Ella se sentía orgullosa de seguir cumpliendo la promesa de sus bisabuelos a Eldi Hnefa, pero también sabía que con ello se ganaba la desconfianza de fuerzas poderosas.

Su bando lo formaban nobles que, como ella, seguían manteniendo sus promesas, o simplemente gobernaban sus tierras sin necesidad de ser tener que imponer su autoridad por la fuerza de las armas.

El mayor problema era que estaban cada vez más presionados. A pesar de sus protestas, les exigían cada vez mayor aportación de impuestos. Eso los obligaría a subírselos a la gente común, siendo a la larga contraproducente. Si se los ahogaba con impuestos, se reduciría el comercio y muchos negocios no serían viables. A la larga, eso significaría menos recaudación igualmente.

Tenían una solución alternativa, pasarse a la otra facción, la que se proponía borrar todo rastro de aquella vieja promesa, la de dar absoluta autoridad a los reyes y nobles. Sabía que si cedía, la presión bajaría, por eso lo hacían. Sin embargo, también estaría traicionando a sus antepasados y a todo lo que le habían enseñado.
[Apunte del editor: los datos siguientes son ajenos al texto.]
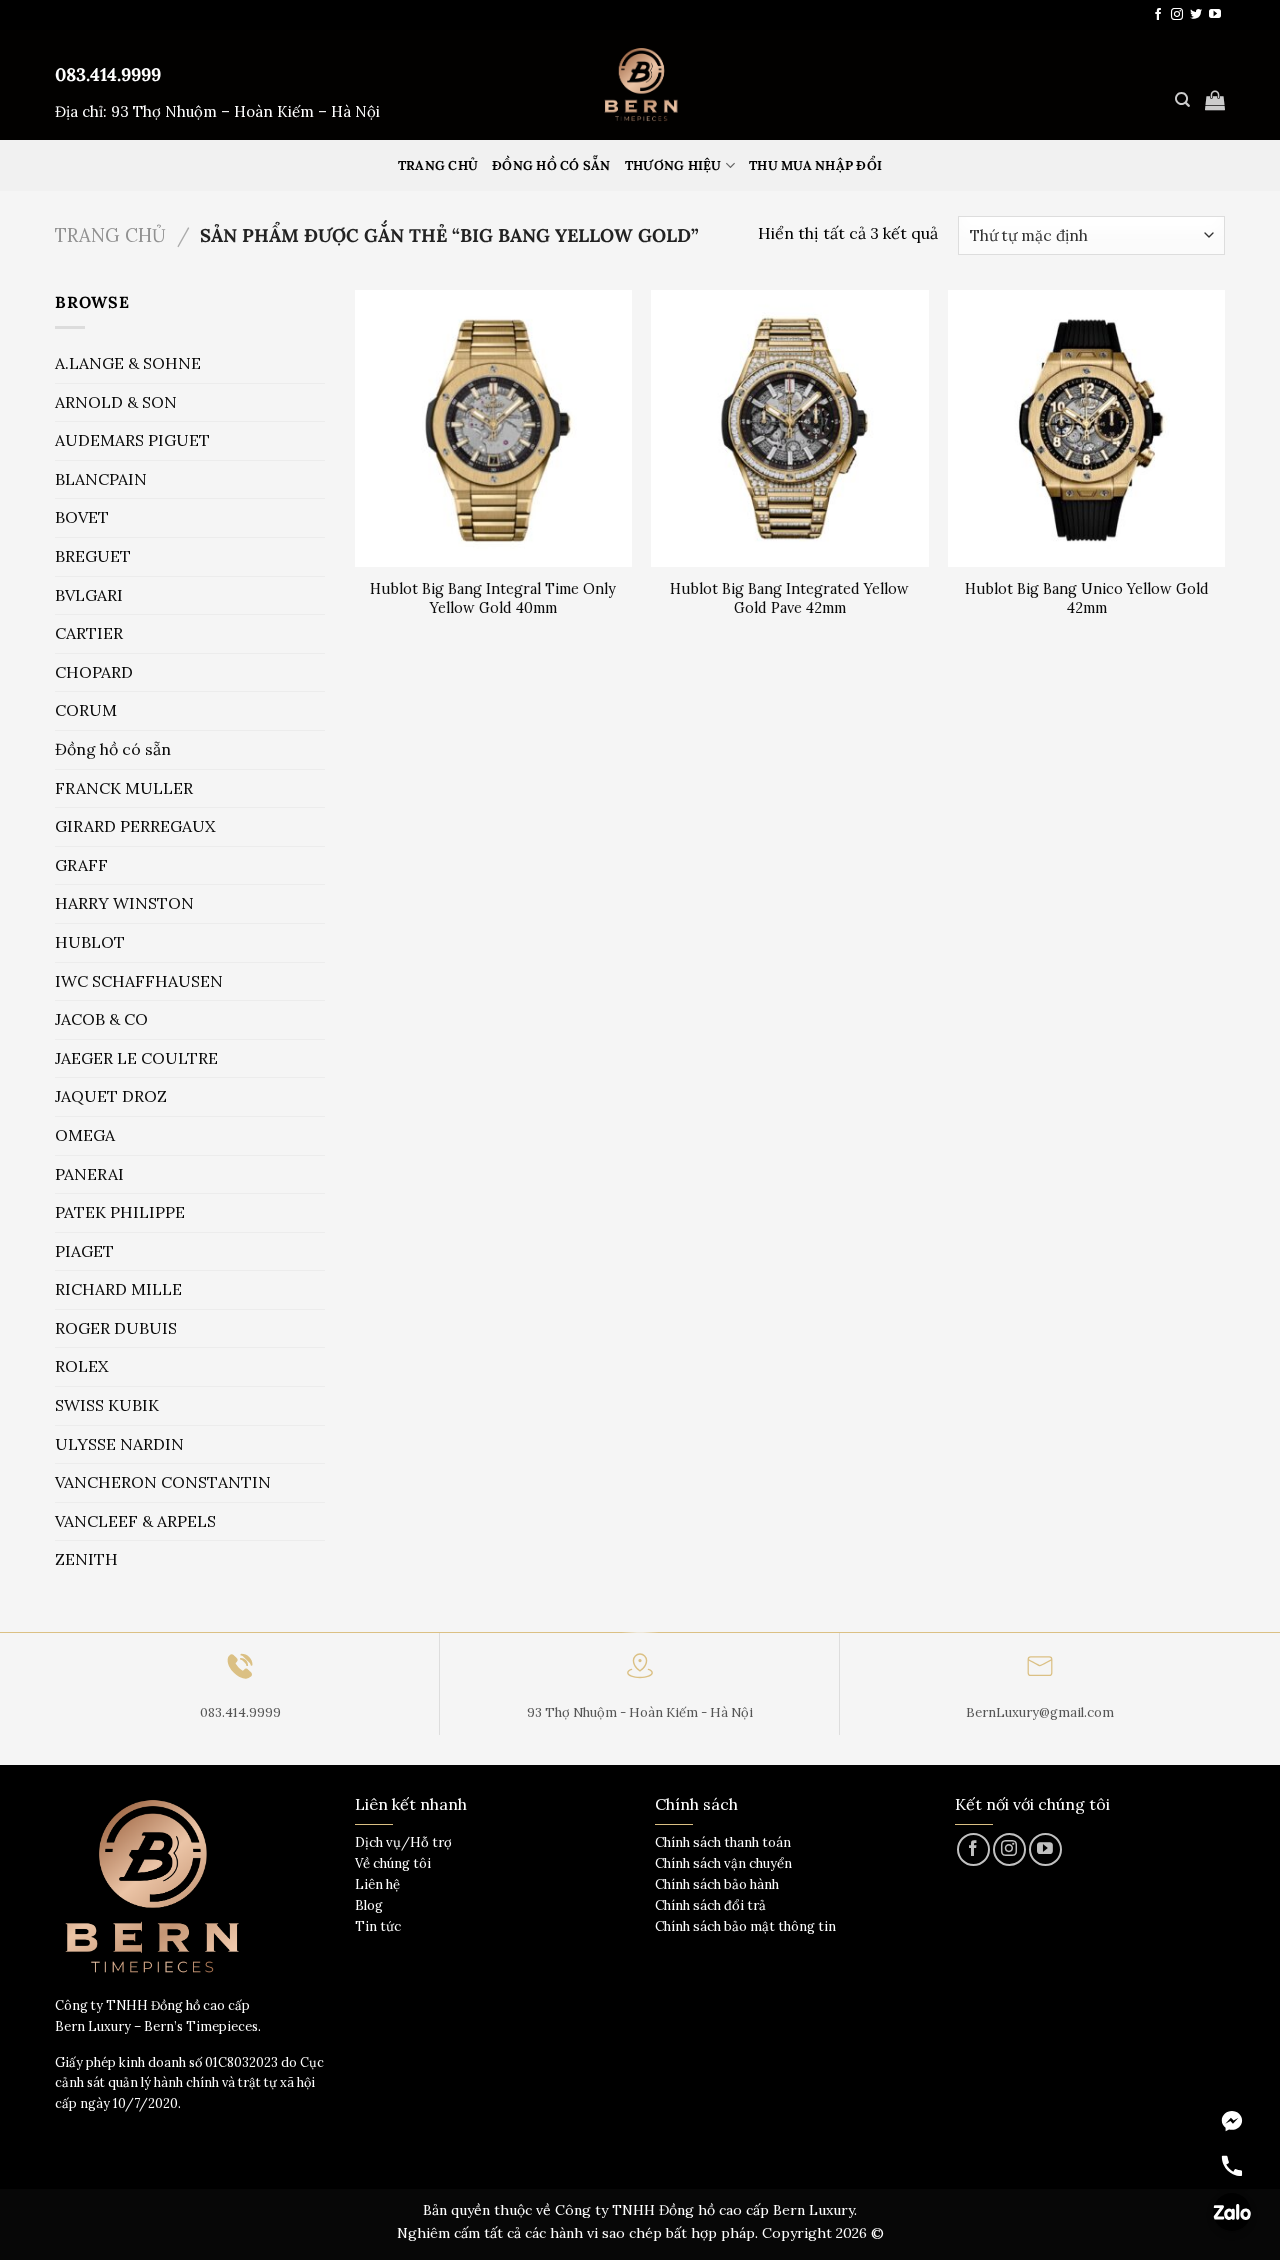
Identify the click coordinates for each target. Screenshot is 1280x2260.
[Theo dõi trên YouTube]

La otra alternativa era una insurrección, que todos ellos se rebelaran contra el poder de la casa real y de los nobles afines. Aquello supondría una guerra civil, muchas muertes y miseria, y ni siquiera estaba segura de que pudieran ganar. No le gustaba ninguna de las opciones.

–Hola Gila, bonita vista– sus pensamientos fueron interrumpidos por una voz femenina.

–¡Lidia! ¡Te dije que no vinieras si no era de vida o muerte! ¡Sabes que es peligroso, que hay espías!– casi entró en pánico la condesa.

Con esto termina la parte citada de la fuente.